Location
- 35 Bellevue Avenue Rumson, Monmouth County, New Jersey 07760 United States 40°21′47″N 74°00′46″W﻿ / ﻿40.3631°N 74.0128°W

Information
- Type: Private school
- Motto: "Vitae Disce" ("Learn For Life")
- Established: November 1, 1926
- Headmaster: Carson Smith
- Faculty: 62
- Grades: Nursery - 8
- Enrollment: 432 (in N-8 as of 2013-14)
- Student to teacher ratio: 7.1:1
- Colors: Green and White
- Nickname: Gators
- Website: School website

= Rumson Country Day School =

Founded in 1926, the Rumson Country Day School is a coeducational, nonsectarian independent day school located on a 14000 ft2 campus in Rumson, New Jersey, specializing in educating boys and girls from nursery (age three) through eighth grade. The Rumson Country Day School has probationary accreditation from the Middle States Association of Colleges and Schools and is a member of the New Jersey Association of Independent Schools.

== Awards and recognition ==
For the 1998-99 school year, The Rumson Country Day School received the Blue Ribbon Award from the United States Department of Education, the highest honor that an American school can achieve.

== School population ==
As of the 2023-24 school year, the school has an enrollment of 336 students (in grades N-8) and 63 classroom teachers, for a student-teacher ratio of 6:1. In Grades N-5, students are divided into heterogeneous homerooms with a maximum size of 15 students per homeroom. In Grades 6-8 (Upper School), classes are departmentalized and honors sections are offered in English, math and foreign language (French and Spanish). Students in seventh and eighth grades take Latin in addition to their world language selection. The Rumson Country Day School has 61 full-time and 2 part-time teachers. Teachers have an average of 18 years of experience, with 13 of those years at RCDS. The school has a student/teacher ratio of 6:1 and average class size of 12-15.

== Classes ==
The school offers a traditional curriculum of English grammar and literature, mathematics, science, social studies, foreign language (French, Spanish, and Latin), art, crafts, wood shop, music and physical education. The school also offers a School Within A School program called The Carmody School, which helps children with learning differences.

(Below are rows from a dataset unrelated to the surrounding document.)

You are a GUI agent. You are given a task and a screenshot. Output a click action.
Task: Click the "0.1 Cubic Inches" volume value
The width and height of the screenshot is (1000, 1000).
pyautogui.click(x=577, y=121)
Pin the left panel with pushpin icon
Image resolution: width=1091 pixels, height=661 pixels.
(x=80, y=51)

In September 2010, the school officially opened the new William I. Riker Academic Center, an addition covering 22000 sqft that includes a new main library, new computer lab and art rooms, a seminar room and three new age-specific science labs.

== Sports ==
Interscholastic sports were started at RCDS in 1946. Sports are played throughout the academic year. Fall sports are soccer (boys and girls), football, and field hockey. Winter sports include: basketball (boys and girls), and ice hockey: started in 2007 with one game which was won 4-0 against Princeton Day School. Spring sports include lacrosse (boys and girls), baseball, tennis, and softball.

==Notable alumni==
- Joe Kyrillos (born 1960) politician and businessman who served in the New Jersey Senate and the New Jersey General Assembly.
- Jessica Springsteen (born 1991), equestrian who won a silver medal in the Team jumping at the 2020 Summer Olympics held in 2021 in Tokyo.
- Kelsey Grammer (1955), actor who is well-known for playing psychiatrist Frasier Crane in the sitcom Cheers.